J'ai vu Tristesses au théâtre Firmin Gémier la Piscine (92) sans me douter qu'il était programmé quelque temps plus tard sur la scène de l'Odéon.
C'est bien la preuve que les scènes de la banlieue parisienne offrent à leur public des spectacles qui n'ont rien à envier à ce qu'on peut voir dans la capitale.
Le décor est très surprenant, occupant l'entièreté du plateau, lequel est lui-même très vaste. On reconnait des maisons, un petit port de pêche qui doit se trouver quelque part dans un pays scandinave.
Un bourdonnement monte dans le silence. On s'interroge sur ce qui va se produire. La réponse s’affiche sous forme d'un télex sur l’écran qui est tendu en fond de scène, prévenant que l’histoire qui va suivre est entièrement vraie. Elle a commencé les 17 et 18 novembre 2016 sur l’île de Jutland au Danemark. 811 habitants y vivaient de l’élevage en 2005. Deux éleveurs se donnent la mort en 2008 quand ferment les abattoirs.
Mon esprit s’évade aussitôt quelques secondes vers la silhouette de Stéphane Audran drapée sous la grande cape de Karl Lagerfeld traversant la lande avec son panier. J’imagine les rustres qui bientôt seront sur scène. Au fond cette vision n’est pas si fausse.
Tristesses, ce nom s'écrit au pluriel, car il est à la fois celui d’une île scandinave, d’un suspense policier, et d’un symptôme politique. Toute ressemblance avec des faits ayant réellement existé n'est donc pas fortuite.
Les dialogues commencent par une conversation animée dans la famille du maire, passionné par un Trivial Pursuit. Qu’est-ce qui est symbole de paix ? La couronne de laurier, la colombe ou le rameau d’Olivier ? Sa gamine bafouille, hésite. La colombe bien sur !
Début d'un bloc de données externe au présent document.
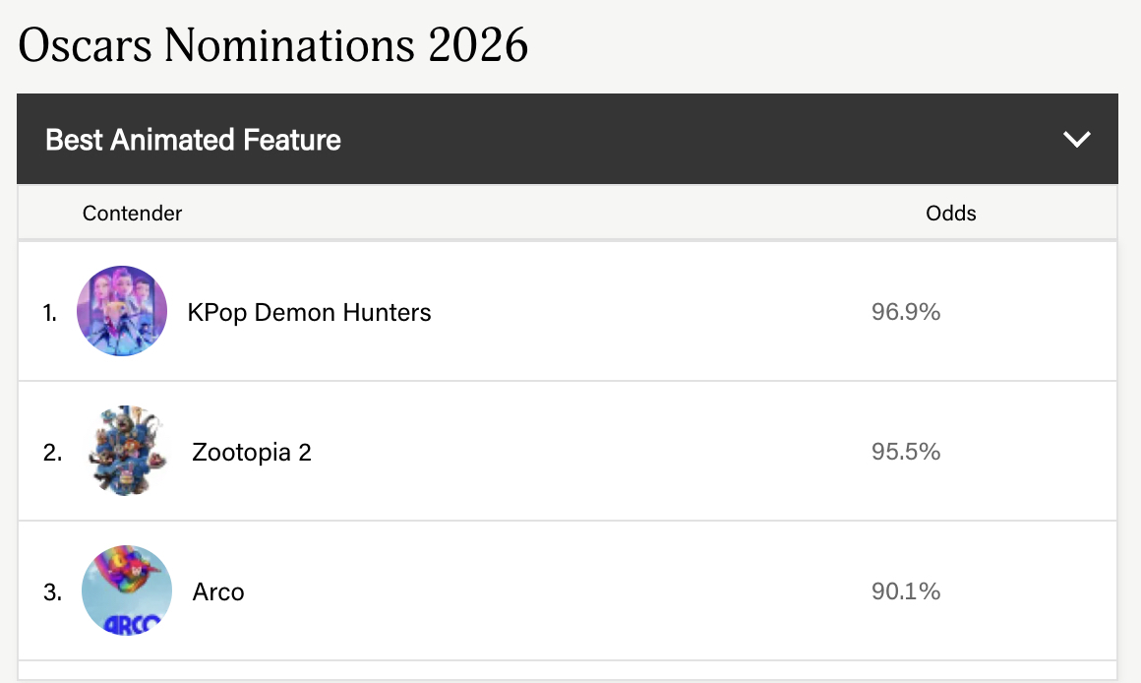The image size is (1141, 683).
Task: Click the 90.1% odds for Arco
Action: pos(905,591)
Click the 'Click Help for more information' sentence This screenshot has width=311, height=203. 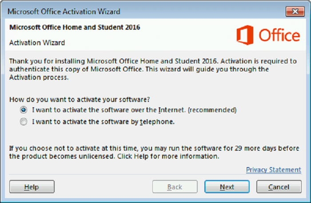tap(168, 156)
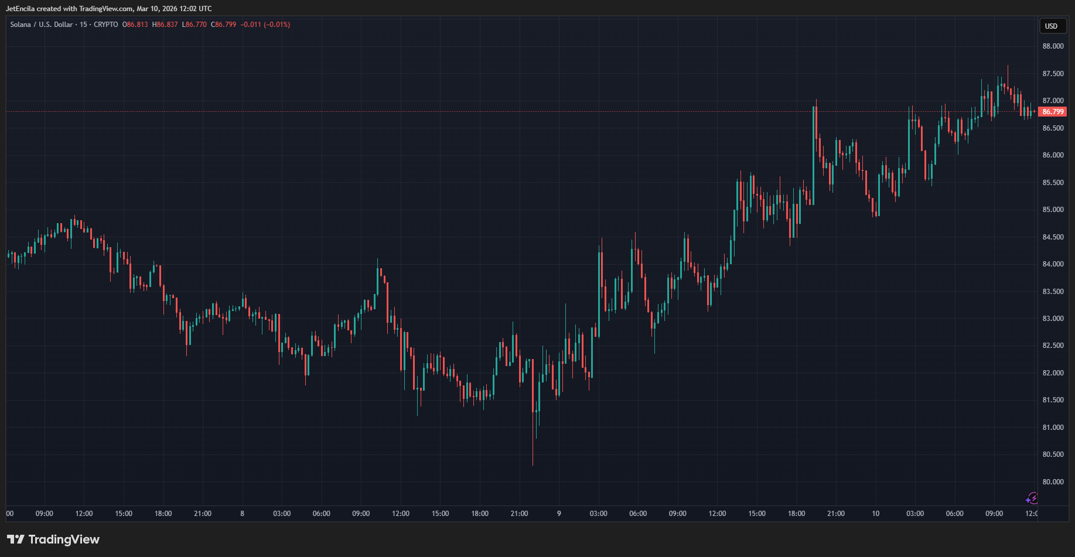Screen dimensions: 1075x557
Task: Click the JetEncila created with TradingView.com header
Action: click(x=108, y=9)
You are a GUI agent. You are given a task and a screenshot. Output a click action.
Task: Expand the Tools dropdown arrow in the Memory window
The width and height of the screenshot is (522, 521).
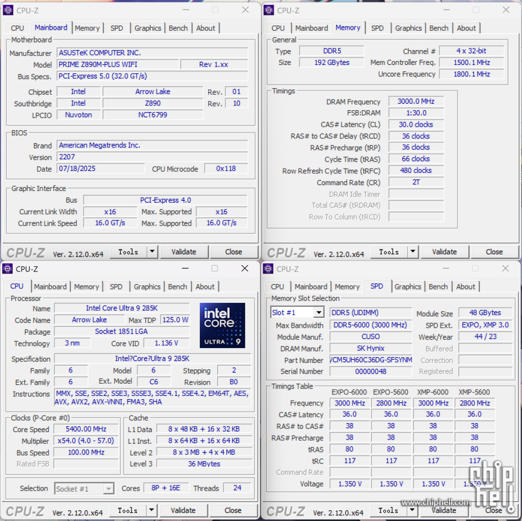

On n’en entendra pas gazouiller sur l’île où bientôt la guerre ... des nerfs fera rage.
Pour le moment Bob l’éponge est le héros et on ne cherche pas midi à quatorze heures. Le père de famille enchaîne les questions en exigeant de plus en plus sèchement une réponse. On suit ces échanges musclés sur grand écran (deux vidéastes filment en direct les déplacements des comédiens que la régie sélectionnent et projettent) quand soudain notre œil est attiré par un rideau qui se soulève à la fenêtre d’une des maisonnettes. Seraient-elles habitées ?
On croyait assister à un court métrage. Nous réalisons que l’action s’est déroulée en direct (d’où l’équipement des visages en micro ... qui ceci dit dérangent, d’autant qu’à ce moment là le son est trop fort). On se sent un peu voyeur ... poussant le paradoxe du quatrième mur, effondré.
La fumée s’échappe d'une toiture. On devine que la vieille dame s’est pendue. Chantera-t-on l’hymne national à son enterrement ?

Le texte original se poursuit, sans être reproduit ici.